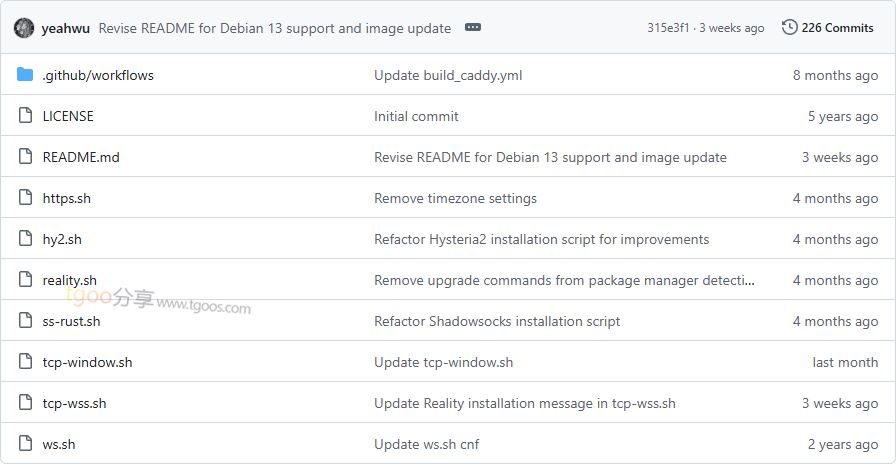This screenshot has width=896, height=464.
Task: Click the file icon beside tcp-window.sh
Action: [25, 362]
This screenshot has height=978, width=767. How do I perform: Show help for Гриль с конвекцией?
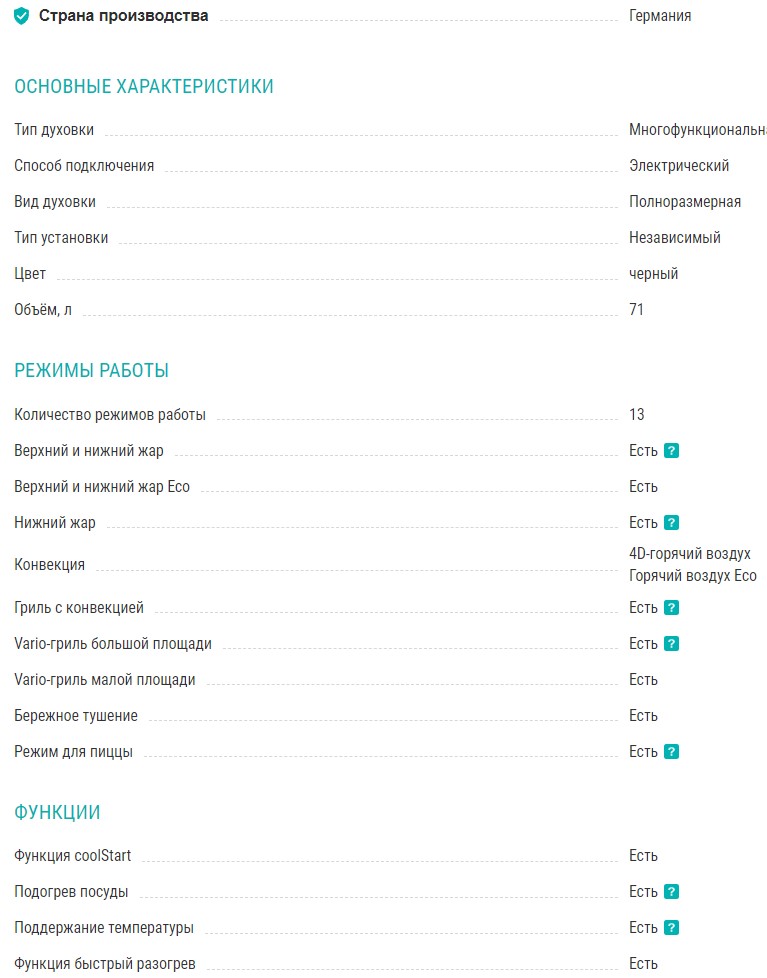click(671, 608)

### What needs to be done
Reproduce every line of all the entries above verbatim, omitting the pictures.

### Right answer
This screenshot has width=896, height=464.
Task: Click the file icon beside tcp-window.sh
Action: [25, 362]
This screenshot has height=978, width=767. How do I perform: Show help for Гриль с конвекцией?
click(671, 608)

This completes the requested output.